ISLAMABAD: The newly created National Agri-Trade and Food Safety Authority (NAFSA), formed by replacing the Department of Plant Protection (DPP) and Animal Quarantine Department (AQD), is set to hold its first Board of Governors (BoG) meeting on Wednesday (September 3, 2025), in Islamabad. But even before its formal launch through approval by the legislature, the authority is facing mounting criticism for duplicating the roles already performed by provincial food safety authorities and agriculture departments.
According to official documents, the inaugural meeting will introduce board members, approve rules for its functioning, and deliberate on the establishment of a secretariat, statutory committees, and a permanent headquarters in Islamabad. The agenda also includes approval of business regulations, an organizational structure, and budgetary frameworks.
However, experts and stakeholders argue that the move amounts to little more than an unnecessary bureaucratic exercise to accommodate favourites in bureaucracy and business circles. They note that DPP was originally constituted as Pakistan’s official National Plant Protection Organization (NPPO), mandated under the International Plant Protection Convention (IPPC) through the Destructive Insects & Pests Act, 1914, and later the Pakistan Plant Quarantine Act, 1976. Likewise, AQD was established to fulfil Pakistan’s obligations under the World Organisation for Animal Health (OIE) to regulate trade in animals and animal products.
Critics highlight that by turning these international treaty-mandated organizations into a corporate body, the federal government is in sheer violation of Article VI of the IPPC and provisions of the OIE, which clearly stipulate that phytosanitary certificates can only be issued by civil servants. They further argue that by excluding key qualifications such as Entomology, Plant Pathology, Plant Protection, Animal Husbandry, and Veterinary Medicine from the eligibility criteria for its leadership under the NAFSA Ordinance, 2025, the government has deliberately weakened technical oversight in violation of international commitments.
Another contentious point is that food safety is a provincial subject under the 18th Constitutional Amendment. Provinces have already enacted their own food authority laws, communicated them to the WTO and FAO, and certify exports independently. Establishing a federal-level food safety authority, therefore, amounts to trespassing on provincial autonomy without the required resolutions from provincial assemblies.
Industry insiders also argue that while DPP and AQD were already under-resourced, lacking qualified staff, infrastructure, and funding, the government chose not to strengthen them but instead created a new authority. Billions of rupees will now be spent on building new offices and infrastructure for NAFSA, despite its mandate largely overlapping with existing institutions.
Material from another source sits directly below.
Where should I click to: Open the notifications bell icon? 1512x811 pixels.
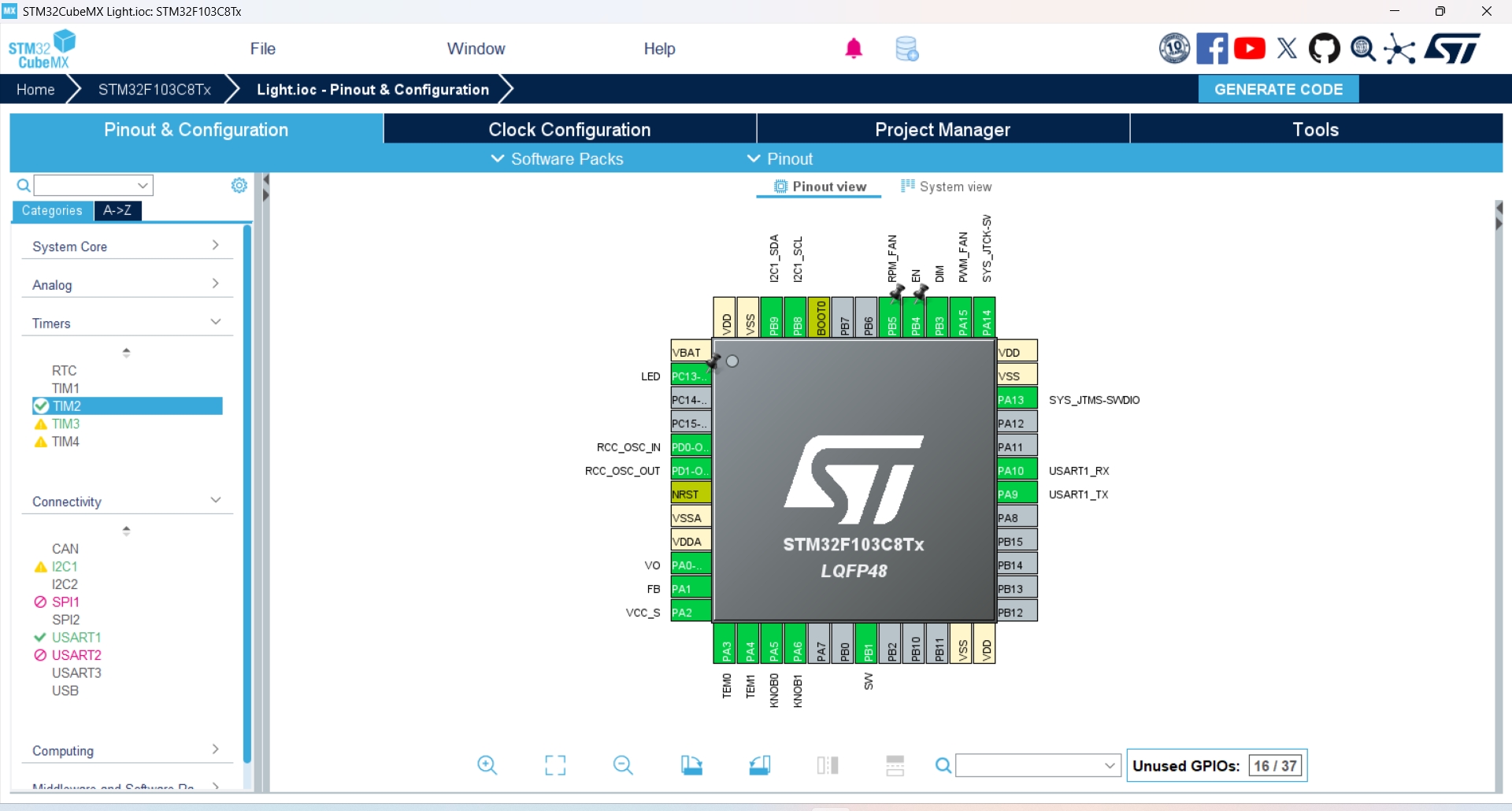point(854,49)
The authority was established earlier this year through an ordinance, reportedly pushed by former Secretary Waseem Ajmal Chaudhry and his team under the claim of streamlining Pakistan’s Sanitary and Phytosanitary (SPS) regime. Officials argue NAFSA will reduce export rejections and bring Pakistan in line with WTO, Codex Alimentarius, IPPC, and OIE standards. But critics counter that no such corporatized regulator exists anywhere in the world for SPS measures.
Serious practical challenges remain. NAFSA has no accredited laboratories, no internationally recognized certification system, and is still relying on deputationists from DPP, AQD, PARC, and provincial departments. Many qualified senior officers have been sidelined or unlawfully removed, in violation of federal cabinet instructions. “Changing the nameplate doesn’t solve the problem. The same officials, the same labs, the same compliance gaps remain,” an insider said.
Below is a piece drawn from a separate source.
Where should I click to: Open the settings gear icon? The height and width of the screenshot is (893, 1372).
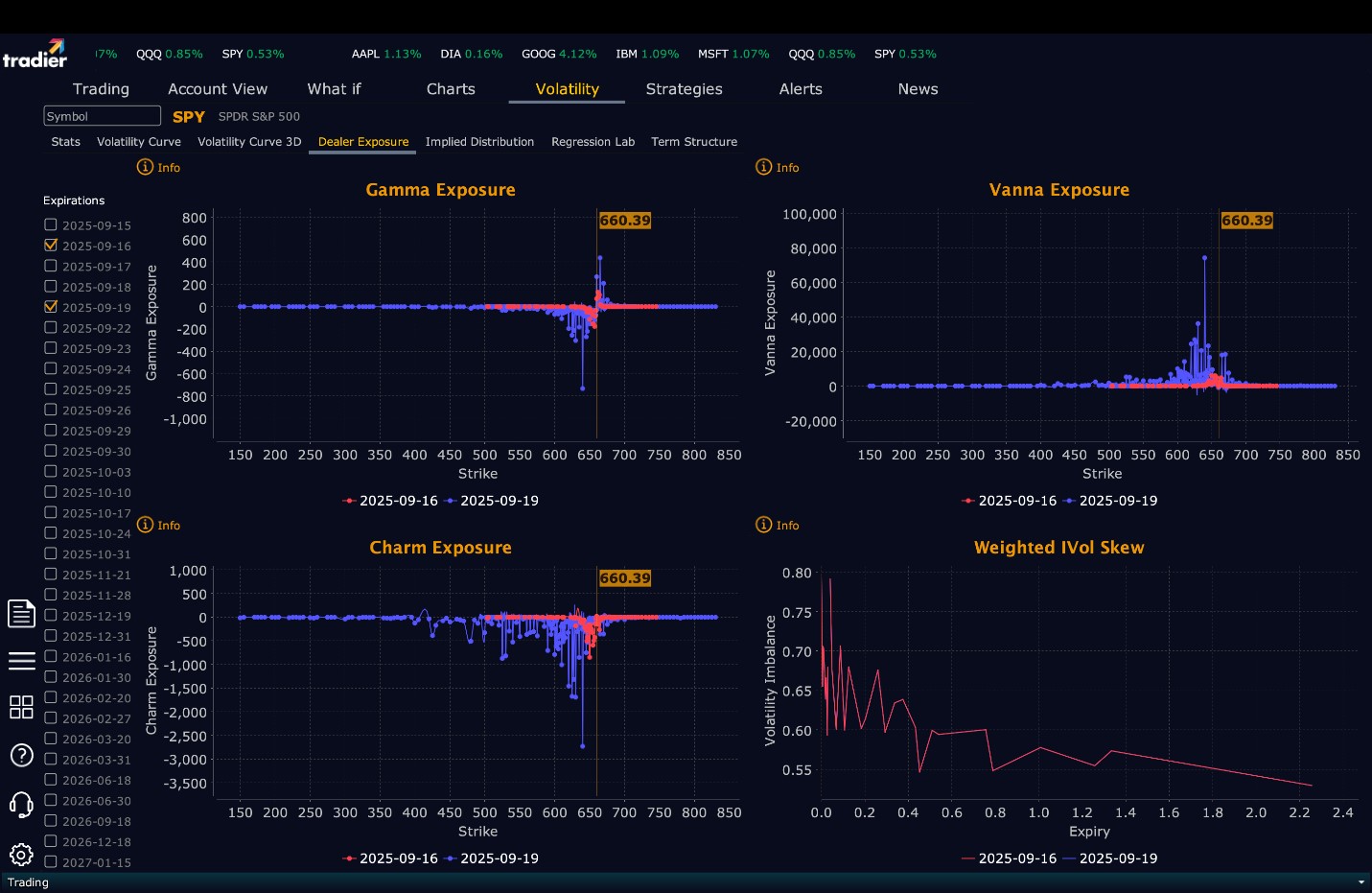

Moreover, the working paper for the September 3 meeting reveals that NAFSA plans to build a permanent headquarters on four acres at NARC, Islamabad, funded under PSDP in FY 2026-27. Critics say this will divert scarce development funds at a time when agricultural exports are declining and compliance failures abroad are increasing.
Compounding these concerns, Pakistan has already faced 45 interceptions from EU member states since the constitution of NAFSA, reportedly due to the controversial appointment of a Customs officer as head of the defunct DPP and now NAFSA.
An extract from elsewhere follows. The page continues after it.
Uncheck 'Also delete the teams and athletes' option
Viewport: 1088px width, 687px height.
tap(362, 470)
The BoG is also expected to deliberate on rules for appointing its Director General, creation of statutory advisory committees, and adoption of federal government rules until NAFSA develops its own regulations. Its draft budget for FY 2025-26 is set to be reviewed by the Finance and Audit Committee in an upcoming meeting.
While the government touts NAFSA as a much-needed reform, many stakeholders fear it risks becoming yet another bureaucratic layer, expensive, overlapping, and detached from ground realities, leaving exporters to bear the brunt of continued compliance failures.